De acuerdo con las versiones, las naves -que estaban conectadas con los sistemas de radar hemisféricos que opera el gobierno de Washington- fueron regresadas a territorio estadunidense ante la suspensión total de las operaciones de erradicación e intercepción de drogas que ordenó el gobierno mexicano a partir del 28 de noviembre de 2006 y a raíz de la restructuración de funciones de la Procuraduría General de la República (PGR) y la Secretaría de Seguridad Pública (SSP) federal.

Hasta hace unos meses, cuando los aparatos estadunidenses detectaban una aeronave ilícita, helicópteros y aviones de la PGR se elevaban para tratar de interceptarla.

La parálisis en la dirección de erradicación e intercepción aérea (que estaba bajo el mando de la PGR y ahora depende la SSP federal) detuvo también la operación de pilotos y aeronaves de la DEA.

Sin embargo, ésta no sería la primera ocasión que personal de Estados Unidos participa de manera directa en actividades contra el narcotráfico y supervisa las labores de funcionarios mexicanos.

De acuerdo con las fuentes consultadas, al menos durante dos años, 1990 y 1991, los empleados de la PGR que realizaban labores de erradicación estuvieron obligados a transportar agentes de la DEA en cada vuelo de fumigación para que éstos dieran fe de la efectividad de las acciones.

Según documentos oficiales de los que tiene copia La Jornada, en marzo de 1990 se acordó que Estados Unidos aportaría recursos para "cubrir gastos de la campaña (antinarcóticos), que incluye provisión de fondos para el mantenimiento de pipas de transporte de combustible para aviones, reparación de las bases aéreas (y) construcción de instalaciones de mantenimiento".

Memorandos de entendimiento firmados por Enrique Alvarez del Castillo, titular de la PGR en 1990, y el entonces embajador de Estados Unidos en México, John Dimitri Negroponte, señalan que las autoridades mexicanas aceptaron "establecer las prioridades del campo de apoyo para la campaña de control de narcóticos en consulta con el personal de la misión de Estados Unidos" y facilitar "el acceso apropiado al personal de la misión diplomática a las instalaciones de la PGR y la observación de las operaciones de erradicación".
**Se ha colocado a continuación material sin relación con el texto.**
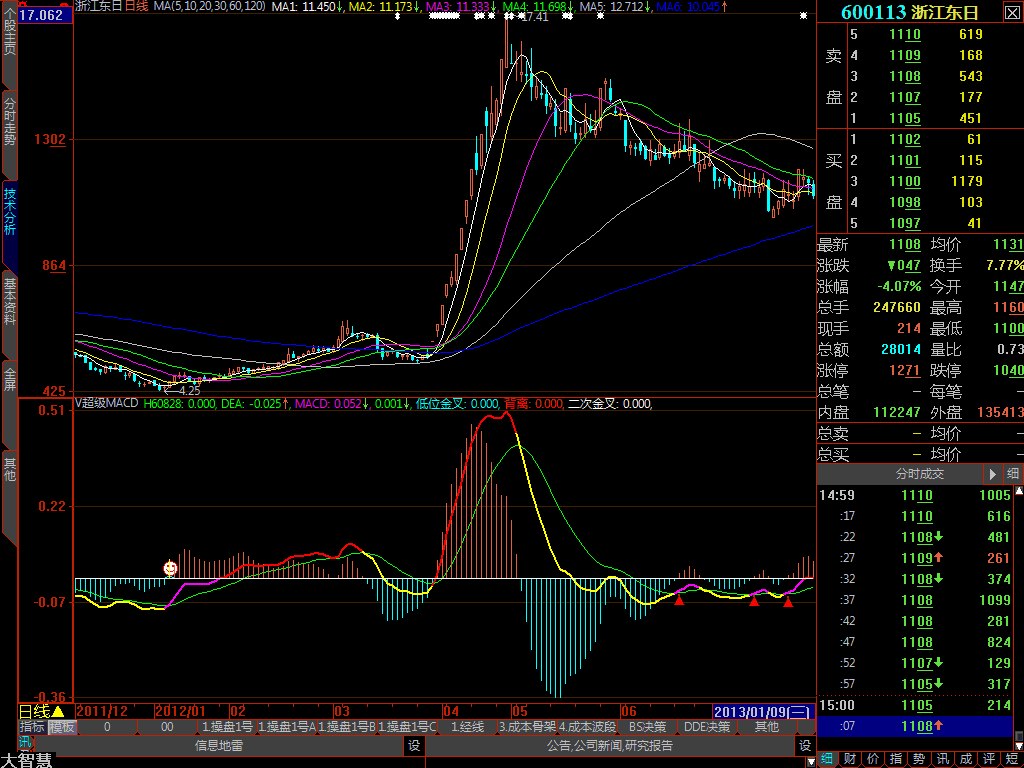Screen dimensions: 1024x768
Task: Switch to the 分时走势 side tab
Action: [9, 121]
Además, la DEA reconoce oficialmente que no sólo el agente Enrique Camarena (asesinado en 1985) ha muerto en México al participar de manera directa en acciones contra el narcotráfico.

En el libro dedicado a los empleados de la agencia y sus familiares refiere que Ralph N. Shaw y James T. Lunn fallecieron en mayo de 1976, al estrellarse el avión en el que viajaban durante una operación contra los sembradíos de amapola en Acapulco, Guerrero.

Estados Unidos también acordó desde 1990 con el gobierno mexicano que ayudaría "en los esfuerzos de la PGR para asegurar y mantener instalaciones adecuadas y equipo de tierra para apoyar el plan de erradicación aérea y otras misiones contra el narcotráfico".

Todo con la intención de "eliminar hasta donde sea posible los problemas de apoyo logístico" que impedían "el uso eficaz de los recursos de la campaña en apoyo al programa de control de narcóticos".

Por ello, en su momento Estados Unidos propuso -pero no se llevó a cabo- equipar un avión "para llevar a cabo la inspección aérea de las áreas de plantíos de droga en México", y también con esa nave desarrollar un proyecto de fotometría con el fin de contar con "un estimado preciso del número de hectáreas de amapola y mariguana cultivadas".